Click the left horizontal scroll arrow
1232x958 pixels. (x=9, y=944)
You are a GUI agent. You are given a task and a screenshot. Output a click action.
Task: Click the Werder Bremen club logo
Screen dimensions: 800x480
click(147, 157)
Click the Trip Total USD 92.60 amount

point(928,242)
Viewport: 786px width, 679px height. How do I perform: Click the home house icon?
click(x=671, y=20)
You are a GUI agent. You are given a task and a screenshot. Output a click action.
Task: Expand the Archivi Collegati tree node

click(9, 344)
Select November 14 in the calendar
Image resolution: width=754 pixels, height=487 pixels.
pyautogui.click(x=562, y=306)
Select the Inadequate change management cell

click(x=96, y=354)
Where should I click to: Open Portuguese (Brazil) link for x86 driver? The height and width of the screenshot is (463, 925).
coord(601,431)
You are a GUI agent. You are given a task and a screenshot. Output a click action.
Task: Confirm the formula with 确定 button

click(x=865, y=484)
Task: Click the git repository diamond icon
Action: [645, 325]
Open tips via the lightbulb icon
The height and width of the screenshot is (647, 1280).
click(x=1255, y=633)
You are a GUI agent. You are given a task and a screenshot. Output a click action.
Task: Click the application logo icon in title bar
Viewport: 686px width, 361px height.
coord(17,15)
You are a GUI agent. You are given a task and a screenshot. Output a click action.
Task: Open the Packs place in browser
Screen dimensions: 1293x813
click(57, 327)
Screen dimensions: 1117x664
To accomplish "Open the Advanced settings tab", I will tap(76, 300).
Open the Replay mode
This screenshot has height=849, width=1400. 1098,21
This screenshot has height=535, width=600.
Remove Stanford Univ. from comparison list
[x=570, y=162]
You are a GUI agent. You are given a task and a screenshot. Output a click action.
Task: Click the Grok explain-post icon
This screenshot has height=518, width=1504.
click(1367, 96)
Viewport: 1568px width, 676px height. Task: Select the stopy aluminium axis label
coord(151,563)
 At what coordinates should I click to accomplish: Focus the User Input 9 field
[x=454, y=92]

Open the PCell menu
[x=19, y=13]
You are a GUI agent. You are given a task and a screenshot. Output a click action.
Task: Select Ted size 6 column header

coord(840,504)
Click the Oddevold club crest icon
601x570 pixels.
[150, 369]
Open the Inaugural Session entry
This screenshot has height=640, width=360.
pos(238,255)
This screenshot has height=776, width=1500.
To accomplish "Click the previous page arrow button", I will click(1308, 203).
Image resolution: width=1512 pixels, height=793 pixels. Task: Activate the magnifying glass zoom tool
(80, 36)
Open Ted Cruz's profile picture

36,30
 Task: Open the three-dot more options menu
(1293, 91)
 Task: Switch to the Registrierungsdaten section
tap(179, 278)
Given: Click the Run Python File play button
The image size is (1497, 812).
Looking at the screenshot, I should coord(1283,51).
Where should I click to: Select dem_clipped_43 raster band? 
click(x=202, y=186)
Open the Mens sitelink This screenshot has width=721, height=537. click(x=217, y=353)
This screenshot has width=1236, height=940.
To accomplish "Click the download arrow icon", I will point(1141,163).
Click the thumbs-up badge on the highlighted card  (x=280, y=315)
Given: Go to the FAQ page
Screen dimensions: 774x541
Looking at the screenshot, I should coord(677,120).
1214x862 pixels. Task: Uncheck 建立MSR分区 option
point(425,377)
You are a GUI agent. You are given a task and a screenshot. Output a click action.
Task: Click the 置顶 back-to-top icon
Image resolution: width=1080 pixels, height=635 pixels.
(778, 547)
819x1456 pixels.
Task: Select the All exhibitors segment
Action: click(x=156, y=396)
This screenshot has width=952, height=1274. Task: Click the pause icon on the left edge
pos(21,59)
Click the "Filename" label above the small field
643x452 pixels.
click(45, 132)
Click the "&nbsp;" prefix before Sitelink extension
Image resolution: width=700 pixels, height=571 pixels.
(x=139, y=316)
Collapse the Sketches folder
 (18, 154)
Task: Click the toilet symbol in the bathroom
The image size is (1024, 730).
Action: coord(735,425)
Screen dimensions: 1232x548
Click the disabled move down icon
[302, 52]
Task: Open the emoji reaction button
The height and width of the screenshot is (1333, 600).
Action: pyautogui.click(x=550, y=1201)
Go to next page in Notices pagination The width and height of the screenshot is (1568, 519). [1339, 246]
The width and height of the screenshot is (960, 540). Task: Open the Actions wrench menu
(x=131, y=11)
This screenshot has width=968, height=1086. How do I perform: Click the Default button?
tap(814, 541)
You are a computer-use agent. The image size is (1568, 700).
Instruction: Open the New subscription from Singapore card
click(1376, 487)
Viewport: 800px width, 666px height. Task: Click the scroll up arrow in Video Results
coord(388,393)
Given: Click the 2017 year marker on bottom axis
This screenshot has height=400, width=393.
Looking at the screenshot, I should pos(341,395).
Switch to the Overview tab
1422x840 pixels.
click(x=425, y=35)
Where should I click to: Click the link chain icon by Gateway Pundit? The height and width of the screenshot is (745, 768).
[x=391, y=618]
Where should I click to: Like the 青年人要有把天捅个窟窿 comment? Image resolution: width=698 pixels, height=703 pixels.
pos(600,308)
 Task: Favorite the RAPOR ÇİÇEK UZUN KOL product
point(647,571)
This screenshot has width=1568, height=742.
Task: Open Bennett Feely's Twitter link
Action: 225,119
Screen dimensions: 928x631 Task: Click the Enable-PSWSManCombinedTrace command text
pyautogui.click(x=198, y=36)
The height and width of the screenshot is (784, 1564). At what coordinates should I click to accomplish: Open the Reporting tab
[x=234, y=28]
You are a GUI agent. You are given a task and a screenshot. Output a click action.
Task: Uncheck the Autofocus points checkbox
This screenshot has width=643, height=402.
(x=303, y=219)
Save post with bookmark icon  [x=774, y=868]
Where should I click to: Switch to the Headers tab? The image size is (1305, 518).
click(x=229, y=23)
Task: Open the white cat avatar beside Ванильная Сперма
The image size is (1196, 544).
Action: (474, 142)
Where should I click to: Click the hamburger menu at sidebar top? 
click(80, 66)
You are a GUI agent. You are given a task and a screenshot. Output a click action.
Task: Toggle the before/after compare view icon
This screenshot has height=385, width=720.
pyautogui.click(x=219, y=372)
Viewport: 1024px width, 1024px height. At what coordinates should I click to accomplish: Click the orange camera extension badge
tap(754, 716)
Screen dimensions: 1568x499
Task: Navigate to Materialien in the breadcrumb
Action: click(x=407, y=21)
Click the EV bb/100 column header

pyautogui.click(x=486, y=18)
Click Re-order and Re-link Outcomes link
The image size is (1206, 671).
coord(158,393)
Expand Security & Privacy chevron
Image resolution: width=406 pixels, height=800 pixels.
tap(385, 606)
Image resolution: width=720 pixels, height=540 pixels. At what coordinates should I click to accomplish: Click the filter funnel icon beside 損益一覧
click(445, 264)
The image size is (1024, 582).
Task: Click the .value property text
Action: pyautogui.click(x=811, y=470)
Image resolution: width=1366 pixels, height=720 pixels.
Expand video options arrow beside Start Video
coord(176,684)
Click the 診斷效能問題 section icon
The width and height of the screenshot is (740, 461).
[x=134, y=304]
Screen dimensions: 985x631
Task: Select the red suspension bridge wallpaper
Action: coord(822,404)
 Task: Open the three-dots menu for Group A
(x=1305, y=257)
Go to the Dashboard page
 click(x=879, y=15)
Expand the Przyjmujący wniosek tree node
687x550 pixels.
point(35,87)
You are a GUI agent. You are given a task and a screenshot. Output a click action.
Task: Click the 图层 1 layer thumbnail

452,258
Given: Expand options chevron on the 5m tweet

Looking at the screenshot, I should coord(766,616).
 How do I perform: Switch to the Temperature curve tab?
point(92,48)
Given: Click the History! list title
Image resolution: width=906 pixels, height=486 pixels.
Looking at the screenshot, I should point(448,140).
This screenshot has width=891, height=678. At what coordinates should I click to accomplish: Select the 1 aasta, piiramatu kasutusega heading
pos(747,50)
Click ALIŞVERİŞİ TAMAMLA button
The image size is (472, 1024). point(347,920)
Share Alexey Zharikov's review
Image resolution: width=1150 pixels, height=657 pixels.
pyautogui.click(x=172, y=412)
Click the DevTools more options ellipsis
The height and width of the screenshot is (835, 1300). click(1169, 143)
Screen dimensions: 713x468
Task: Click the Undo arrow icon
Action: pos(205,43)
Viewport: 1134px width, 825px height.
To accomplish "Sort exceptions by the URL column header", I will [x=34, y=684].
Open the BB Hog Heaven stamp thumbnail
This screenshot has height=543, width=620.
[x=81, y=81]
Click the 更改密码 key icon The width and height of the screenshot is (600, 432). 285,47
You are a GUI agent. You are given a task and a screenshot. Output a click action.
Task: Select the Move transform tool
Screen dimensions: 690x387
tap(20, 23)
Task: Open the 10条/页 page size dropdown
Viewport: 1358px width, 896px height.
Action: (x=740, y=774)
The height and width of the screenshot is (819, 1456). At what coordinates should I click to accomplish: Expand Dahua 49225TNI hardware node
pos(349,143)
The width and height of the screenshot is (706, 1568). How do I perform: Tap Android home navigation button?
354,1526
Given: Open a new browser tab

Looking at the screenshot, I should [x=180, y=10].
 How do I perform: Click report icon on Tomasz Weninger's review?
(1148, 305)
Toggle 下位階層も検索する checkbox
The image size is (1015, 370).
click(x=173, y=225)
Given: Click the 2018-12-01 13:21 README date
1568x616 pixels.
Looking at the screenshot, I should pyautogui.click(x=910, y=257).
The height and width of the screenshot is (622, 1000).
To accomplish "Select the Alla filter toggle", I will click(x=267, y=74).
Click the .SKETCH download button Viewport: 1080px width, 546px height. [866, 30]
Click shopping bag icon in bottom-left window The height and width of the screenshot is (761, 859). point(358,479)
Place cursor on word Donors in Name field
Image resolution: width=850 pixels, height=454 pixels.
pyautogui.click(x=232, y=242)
━━━━
TASK GOAL » From the data, report how many lines hold "post", leaving out any other words.

WRITTEN REPLY » 2